Serranía de Chiribiquete

The Serranía de Chiribiquete or Chiribiquete Mountains are a group of isolated table mountains in the Amazon Region of Colombia, a part of the massive Amazon Rainforest. The area is protected as a National Park.

The mountains are part of the western edge of the Guiana Shield. The Caño Paujil waterfall originates from the Serranía de Chiribiquete.

Chiribiquete National Natural Park

Chiribiquete National Natural Park is the largest National Park in Colombia and the largest tropical rainforest National Park in the world. It was established in 1989 and has been expanded twice since.

Today, the park occupies about 4,300,000 ha (10,625,500 acres) and includes the Serranía de Chiribiquete mountains and the surrounding lowlands, which are covered by moist tropical forests, savannas and rivers.

Located in the heart of the Colombian Amazon, Serranía de Chiribiquete National Park is a vibrant, biodiverse hotspot with one of the highest rates of plant diversity in the northern Amazon and is home to thousands of species, many of which are threatened.

These threatened species include lowland tapirs, giant otters, giant anteaters, woolly monkeys, jaguars and the Chiribiquete emerald hummingbird, the only endemic species in the Colombian Amazon.

In addition to its unique biodiversity, the National Natural Park is culturally significant for indigenous communities and contains one of the oldest, largest and densest archaeological pictographic complexes in the Americas.

Fifty murals comprise over 70,000 ancient paintings depicting animals, hunting, battle and dancing; some are over 20,000 years old. These pictographs can be found across the region's many tepuis, table-top rock formations that rise out of the dense forest.

Map of Chiribiquete National Park

Map of Chiribiquete National Park

Chiribiquete National Park – "The Maloca of the Jaguar" World Heritage Site

Chiribiquete National Park – "The Maloca of the Jaguar" is in the Amazon Rainforest in south-central Colombia. Following its extension in 2013, the park is now the largest National Park in Colombia and is very large by global standards for protected areas.

It is located at the westernmost edge of the Guiana Shield and contains one of only three uplifted areas of the Shield called the Chiribiquete Plateau.

▶ _EXERCISE TASK A_:
Reproduce word for word the stretch of the Chiribiquete passage from "The mountains are" through "expanded twice since.".
▶ _EXERCISE TASK B_:
In what year was Chiribiquete National Natural Park established, according to the passage on the Chiribiquete Mountains?
▶ _EXERCISE TASK C_:
Extend the passage on the Chiribiquete Mountains, picking up after its final sentence.
The material that comes after has no connection to the passage on the Chiribiquete Mountains.

▶ _ROWS_:

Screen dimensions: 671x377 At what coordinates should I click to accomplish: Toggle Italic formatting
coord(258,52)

--

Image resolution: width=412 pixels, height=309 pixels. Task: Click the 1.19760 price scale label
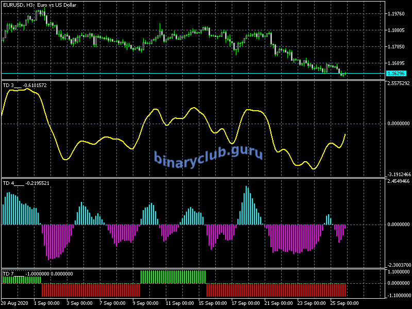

▶ _EXPECTED ANSWER A_:
The mountains are part of the western edge of the Guiana Shield. The Caño Paujil waterfall originates from the Serranía de Chiribiquete.

Chiribiquete National Natural Park

Chiribiquete National Natural Park is the largest National Park in Colombia and the largest tropical rainforest National Park in the world. It was established in 1989 and has been expanded twice since.

▶ _EXPECTED ANSWER B_:
1989

▶ _EXPECTED ANSWER C_:
One of the most impressive defining features of Chiribiquete is the presence of many tepuis, which are table-top mountains, found only in the Guiana Shield, notable for their high levels of endemism.

The tepuis found in Chiribiquete, while smaller when compared to others in the Guiana Shield, nonetheless result in dramatic scenery reinforced by their remoteness and inaccessibility.

A particularly significant value of the property is its high degree of naturalness, making it one of the most important wilderness areas in the world.

Some 75,000 rock pictographs have been listed on the walls of 60 rock shelters at the foot of tepuis. The portrayals are interpreted as scenes of hunting, battles, dances and ceremonies, all of which are linked to a purported cult of the jaguar, seen as a symbol of power and fertility.

Such practices reflect a coherent system of thousand-year-old sacred beliefs, organizing and explaining the relations between the cosmos, nature and man. The archaeological sites are believed to be accessed by indigenous uncontacted groups today.

The National Park has many iconic species, including Jaguar, Puma, Lowland Tapir, Giant Otter, Howler Monkey, and Brown Woolly Monkey. A high level of endemism occurs on the property, and the number of endemic species is likely to rise substantially once new research programs are implemented.

The biodiversity values of the World Heritage Site are inextricably linked to its significant cultural and archaeological importance that are strongly associated with the beliefs and spiritual values of the indigenous peoples living on the property.